那女子出手如同她给人的感觉一般阴狠,早在萧墨凌还未准备出手之时便一掌袭来,直击他的面门,好在萧墨凌反应及时才不至于吃了大亏,后退数步稳稳的接了那一掌,之时手心瞬间一片刺骨的冰凉,不由诧异的抬头向那个女子望去,炎炎夏日,那双手怎么会如此冰冷?看着萧墨凌震惊迷惑的脸色,那女子却是丝毫不在意,一脸嘲弄的扯起嘴角冷冷一笑,露出了满口的森森白牙,再配上她那毫无生气的青灰色面容,着实让人从心底里泛出一丝寒意。
“小王爷还要继续坚持吗?”那女子显然看出了萧墨凌隐约的不安,放肆的笑了起来。
“你也未免太小看了本王!”看着那人脸上的嘲讽,萧墨凌的脸色瞬间黑了几分,从骨子里泛着骄傲的人,怎么可能由得旁人这般无视,于是冷下脸来又迎了上去。
女子的武艺并不出色,只是招招阴狠毒辣,而且最为诡异的是她自始至终都一副气定神闲的模样,似乎怎么打都不费力气一般,萧墨凌总感觉遗漏了什么,接招的空档又向程北一行人看去,而那无名男子果然与自己面前的女子一个姿态,面色沉寂,出招的动作虽不及程北他们灵活却怎么都是一副轻松的模样,更让萧墨凌吃惊的是,那些刀剑砍在他们身上却不见他们脸上有任何的动容,流出的血液全是暗红色,带着一股莫名的恶臭,就像……死尸!
“你究竟是什么人?”萧墨凌心中猛的一惊,闪身躲过她凌厉的一剑,反手从她身后扼住了她的喉咙,中指小心的向她颈间的动脉摸去,可是没有,什么都没有!
“修儿还是这般冲动。
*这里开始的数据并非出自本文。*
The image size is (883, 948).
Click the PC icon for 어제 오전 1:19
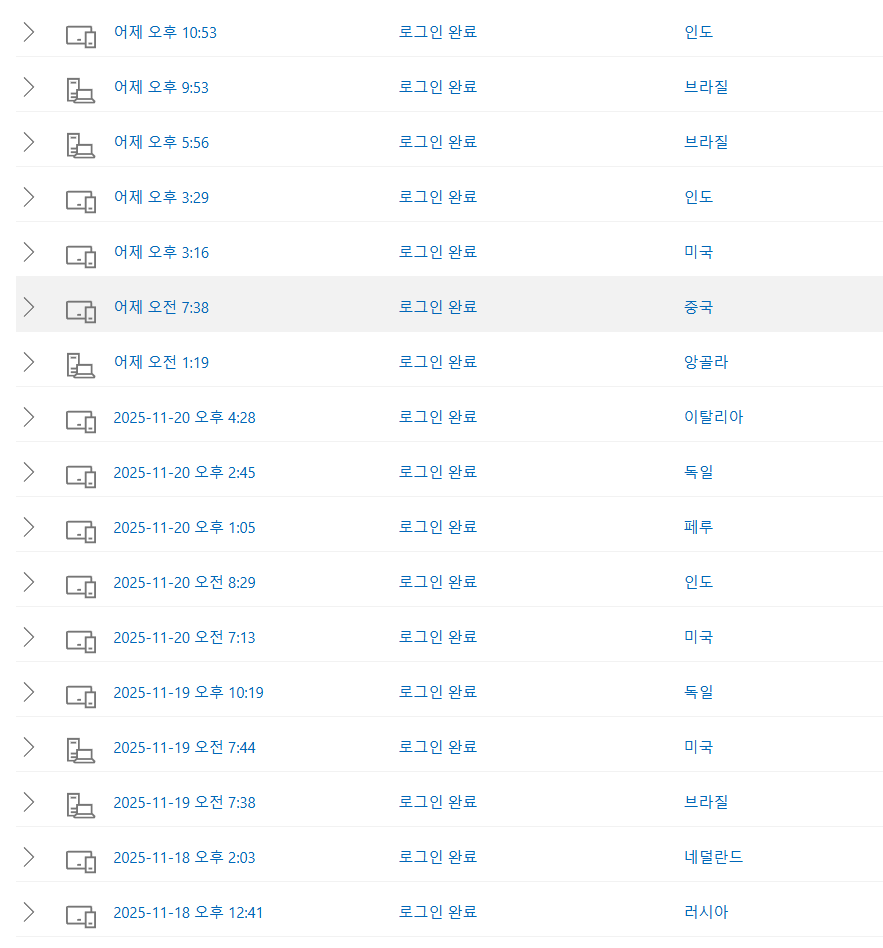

”被制住的女子眼中闪过一丝不悦,随即扯出一抹略带僵硬的温柔笑容,转头看向身后扼住自己的萧墨凌,那熟悉的话语让萧墨凌一阵恍惚,那女子便趁机逃离了他的控制,挥剑就向他刺去,萧墨凌这才猛的惊醒,被那女子手中的剑逼得连连后退,直到身后被大树挡住才一个闪身躲开去,只是逼得太近,仍被刺伤了肩膀。
“王爷!!”程北虽未受任何伤,却也被拖的有些体力不支,额角渗着密密的汗水,同样诧异于眼前几个男子,为何受了伤受了那么多剑仍旧无动于衷,拼了命的与自己周旋,此时见萧墨凌被纠缠的节节败退,不禁大喊出声,项柔听到外面的打斗早就按耐不住,这会儿听到程北的惊呼更是“噌”的从车内扑了出来,只是手才刚刚掀起车帘便被郁尧挡了回去。
“请王妃回马车。”郁尧平淡的看了项柔一眼,语气里不带任何的起伏。
“你们王爷有危险,我要去救他!”项柔见不远处的萧墨凌水蓝色的衣衫已然染上了血红,更是不由分说的要下车去。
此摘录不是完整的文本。